Mit seinem Episodendrama DISCONNECT liefert Spielfilmdebütant Henry Alex Rubin eine packende Sozialstudie vor brandaktuellem Hintergrund. Dabei überlässt er das Drehbuch einem namhaften Cast, der mit kleinen Gesten große Emotionen erzeugt. Ein Jammer, dass dieser Streifen hierzulande unterging. In meiner Kritik zum Film erfahrt ihr Genaueres.
Der Plot
Der erfolgreiche Anwalt Rich Boyd (Jason Bateman) lebt für seinen Beruf. Das Smartphone ist zu seinem ständigen Begleiter geworden. Dabei übersieht er, dass das Leben seines Sohnes Ben (Jonah Bobo) langsam aus den Fugen gerät. Erst recht, als sich seine Internetbekanntschaft als böser Streich von Mitschülern entpuppt. Es kommt zum Eklat… Das Ehepaar Derek (Alexander Skarsgård) und Cindy Hull (Paula Patton) hat sich nach dem Tod des gemeinsamen Kindes auseinandergelebt. Und es kommt noch schlimmer: Als ihr Konto leer ist, wird ihnen klar, dass sie Internetbetrügern auf den Leim gegangen sind. Unter den kritischen Augen seiner Frau begibt sich Derek auf einen alleinigen Rachefeldzug… Die ehrgeizige Jung-Journalistin Nina (Andrea Riseborough) plant eine Enthüllungsstory über einen Online-Porno-Ring. Sie nimmt Kontakt zum minderjährigen Kyle (Max Thieriot) auf. Zunächst fassen beide Vertrauen zueinander. Doch was als Recherchearbeit begonnen hat, erweist sich schnell als ein gefährliches Netz aus Lügen und Gewalt…
Kritik
Vor allem hierzulande sind die allgemeingeltenden Gefahren des Internets ein gern genommenes Streitthema diverser Journalisten. Markus Lanz, Anne Will, Günther Jauch: Sie alle scheinen die Erfindung des World Wide Web so schnell wie möglich wieder rückgängig machen zu wollen, wenn man ihren Kommentaren auf dem Parkett deutscher Polittalkshows Glauben schenkt. Facebook beraubt uns unser aller Privatsphäre und Twitter stellt mindestens einmal am Tag den Teufel in Person. Doch nicht die Bekundung, vor dem Internet einen gewissen Respekt an den Tag zu legen, ist an dieser Stelle das Problem, sondern die Verallgemeinerung der Umstände.
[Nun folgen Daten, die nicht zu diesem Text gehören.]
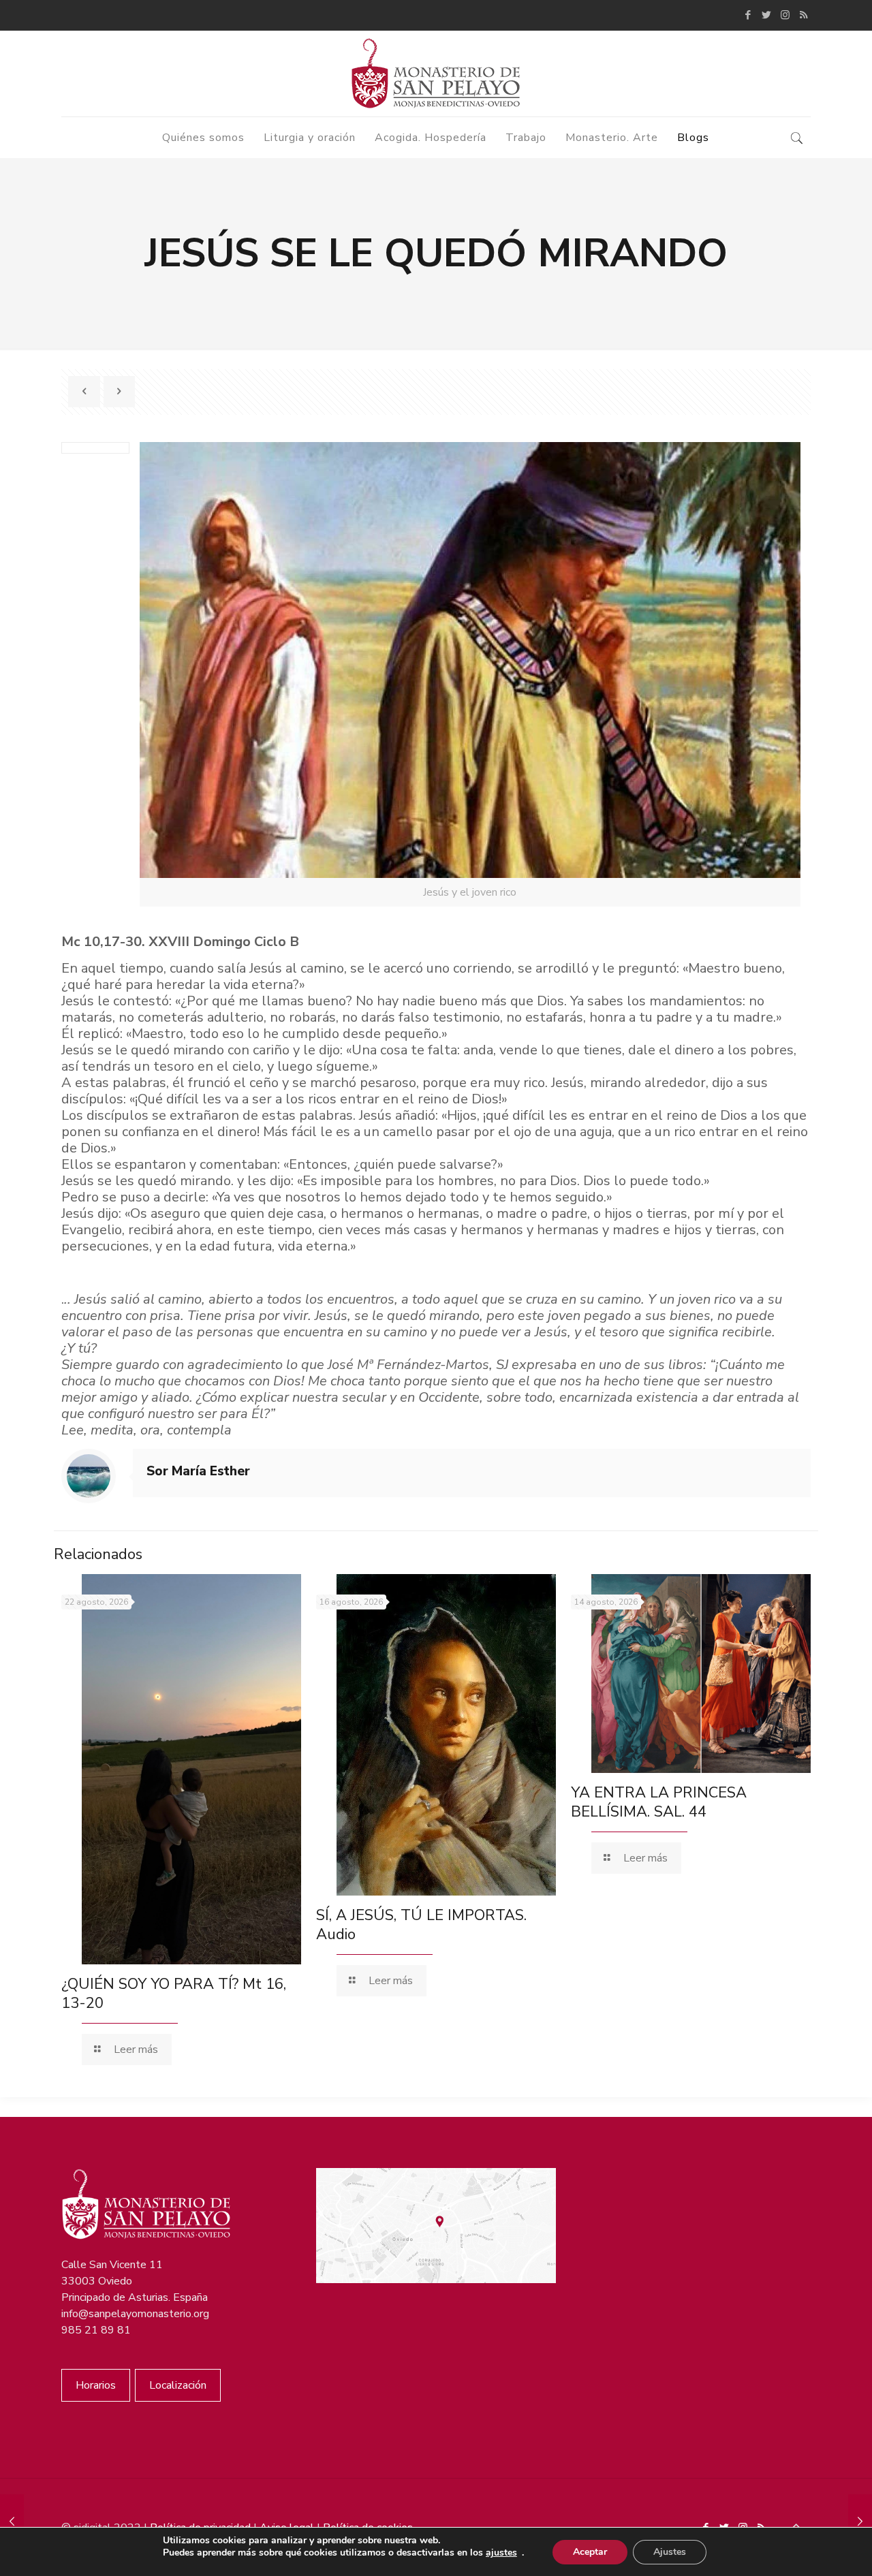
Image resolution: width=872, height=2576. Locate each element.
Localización (177, 2385)
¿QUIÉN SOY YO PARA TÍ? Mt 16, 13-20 (173, 1993)
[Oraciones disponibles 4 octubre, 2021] (12, 2521)
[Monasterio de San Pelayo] (436, 73)
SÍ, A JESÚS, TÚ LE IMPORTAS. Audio (421, 1925)
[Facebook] (748, 15)
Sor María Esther (198, 1471)
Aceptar (590, 2551)
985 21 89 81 (96, 2330)
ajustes (501, 2553)
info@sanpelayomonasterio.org (135, 2313)
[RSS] (803, 15)
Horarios (96, 2385)
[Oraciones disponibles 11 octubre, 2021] (860, 2521)
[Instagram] (785, 15)
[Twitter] (767, 15)
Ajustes (669, 2551)
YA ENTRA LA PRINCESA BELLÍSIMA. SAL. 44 (659, 1802)
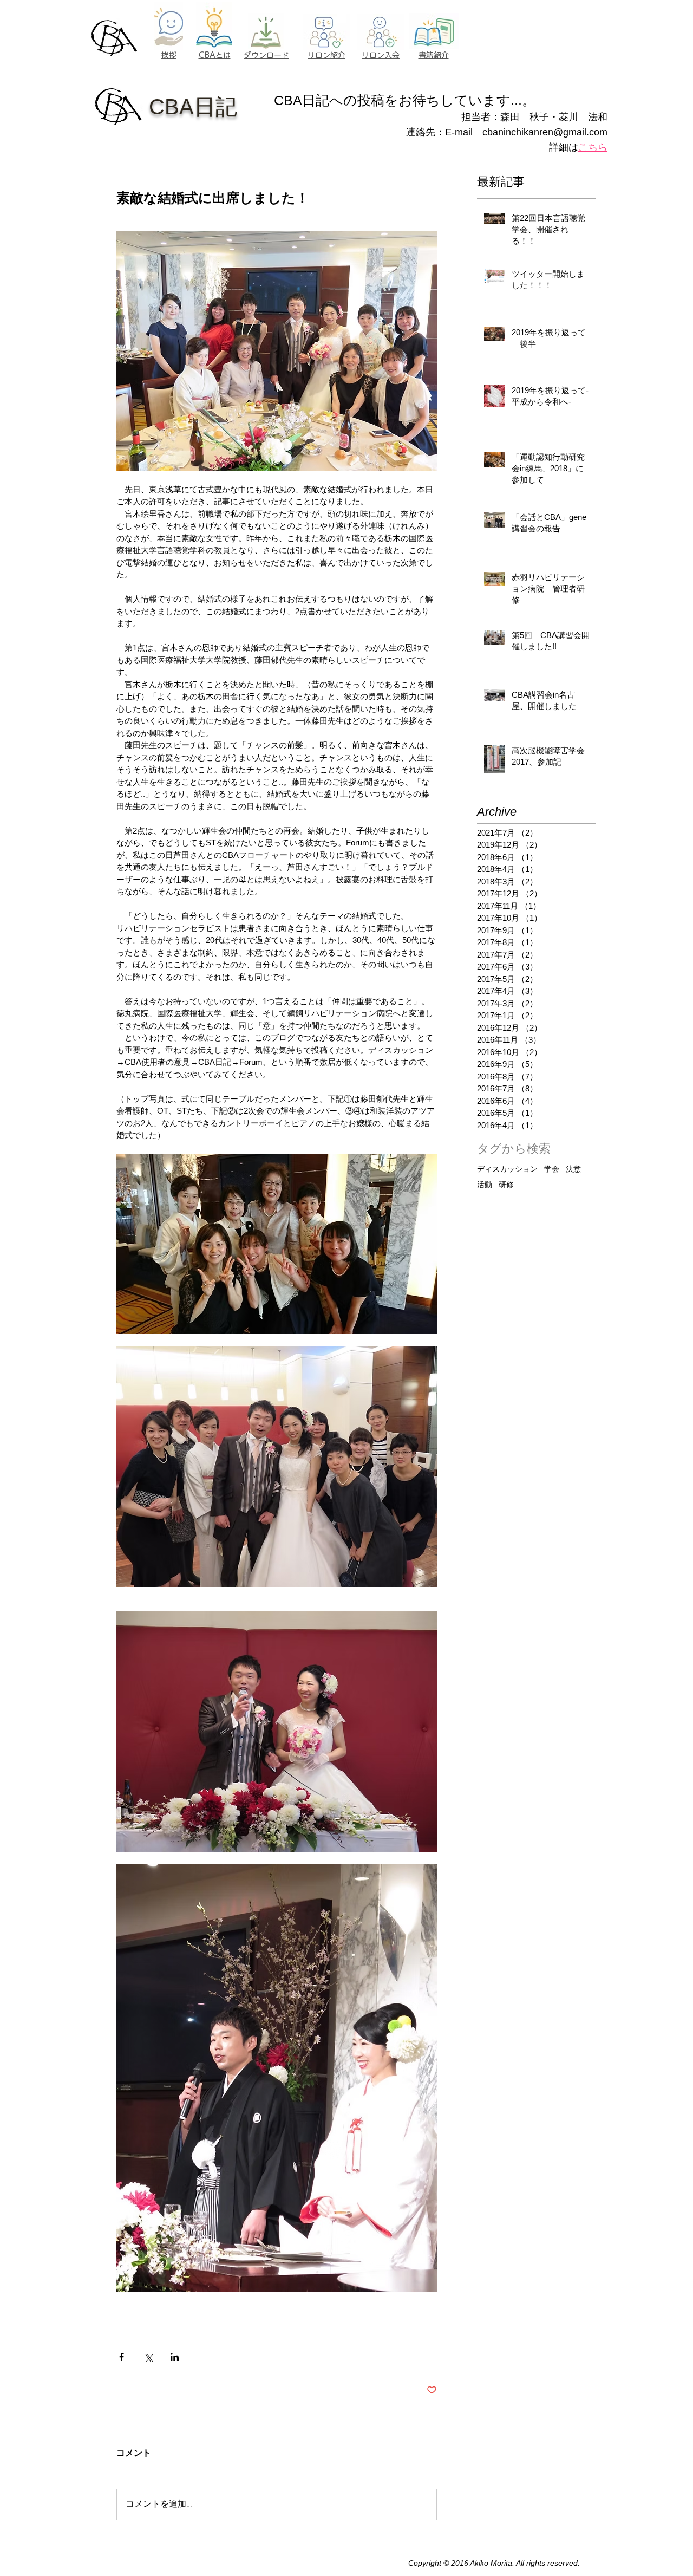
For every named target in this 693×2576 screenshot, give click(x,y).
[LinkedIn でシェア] (174, 2357)
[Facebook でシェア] (121, 2357)
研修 (506, 1184)
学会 (551, 1169)
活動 (484, 1184)
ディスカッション (507, 1169)
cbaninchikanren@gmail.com (544, 132)
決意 (573, 1169)
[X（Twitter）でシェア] (148, 2357)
Selbstverständlich ist Internetkriminalität ein allgegenwertiges Problem und natürlich sollte man mit wachsamen Augen surfen. Das Wissen darum scheint jedoch niemanden daran zu hindern, weiterhin möglichst hochtrabend vor dem World Wide Web zu warnen. Dokufilmer und Regieassistent Henry Alex Rubin („Durchgeknallt“) nutzt die Prämisse Internetkriminalität für die Inszenierung seines Episodendramas „Disconnect“. Dabei haben weder seine Dialoge, noch die Filmgestaltung etwas von den belehrenden Worten unserer Lieblings-Talkmaster. Ohne erhobenen Zeigerfinger, dafür von einer beeindruckenden Intensität kreiert Rubin einen packenden Nischenfilm, der ohne eine Lobby aufbauen zu können im Kino unterging.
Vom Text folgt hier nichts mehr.